Jerusalem Artichoke is very easy to grow and doesn’t mind what soil they are planted in with the exception of a wet soggy area. Improving the soil will give bigger tubers at harvest time. Plant tubers about 10cm deep and 30 – 40cm apart. During the summer they grow very tall – up to 3 metres with delightful yellow flowers that have the slight scent of chocolate. Once in, they die down in the winter, cut back the stalks and dig up the tubers, leaving some in the ground for next season. They are rather prolific and as a perennial will be back each year, so best to grow them in a dedicated space.

Jerusalem Artichoke

GLOBE ARTICHOKE Cynara cardunculus var. scolymus

Not at all related to the Jerusalem artichoke (except for a similarity in taste), the Globe Artichoke is related to a thistle and are considered a delicacy. The plant is large – up to two metres tall but is a stunning architectural plant with large silvery leaves. It is easy to grow, which can make up for the fact it is a bit of work to prepare for eating. However, effort is rewarded by the wonderfully delicate artichoke heart.
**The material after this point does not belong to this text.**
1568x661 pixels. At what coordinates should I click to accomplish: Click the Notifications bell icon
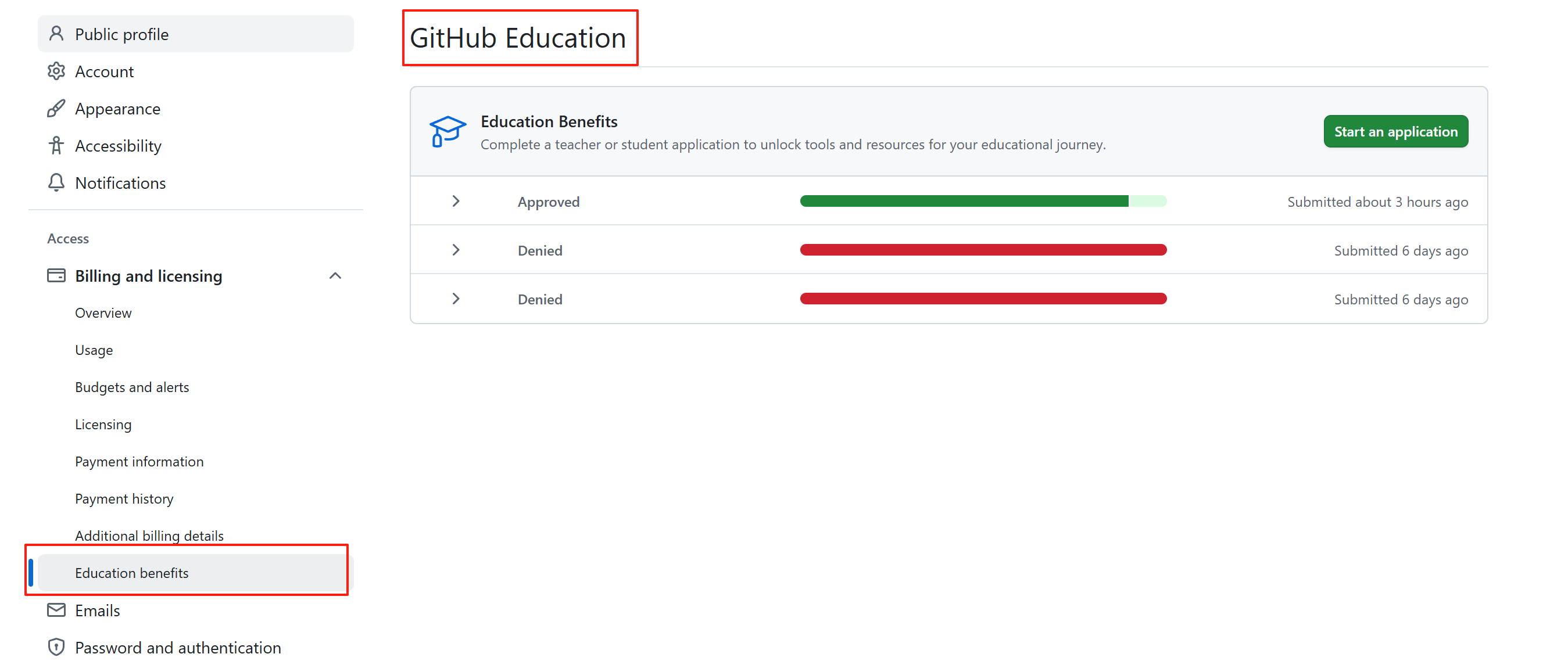point(56,182)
Globe Artichoke can be started from seed or from off-shoots. The plants need a good fertile soil and a good square metre spacing. They tolerate frost well and will come back year after year. Harvest the artichoke buds then they are still tight and up to 15cm across. They will sprout smaller buds from the leaf joints below. Alternatively, you can allow them to fully open to display their brilliant purple flower that bees adore.

Globe artichoke

KOHLRABI Brassica oleracea

Brassica come in many shapes and sizes, but few are quite as strange as the Kohlrabi. Its spherical shape with leaves protruding oddly from its swollen stem is a sight to behold. But the strange part is what makes it so versatile as a vegetable. With a light brassica flavour and the texture of a coreless apple, it can be sliced, diced, or shredded, used raw with a dip or in a coleslaw or steamed and covered in cheese sauce. There are many ways to eat a Kohlrabi.

Grow Kohlrabi as you would a cabbage or a broccoli from seed in a rich, firm soil. Plant them 15 cm apart in rows 30 cm apart and harvest them after about 10 weeks when they are between the size of a golf ball and a tennis ball. Succession sow every few weeks for a continual harvest. Remember to crop rotate to avoid club root disease.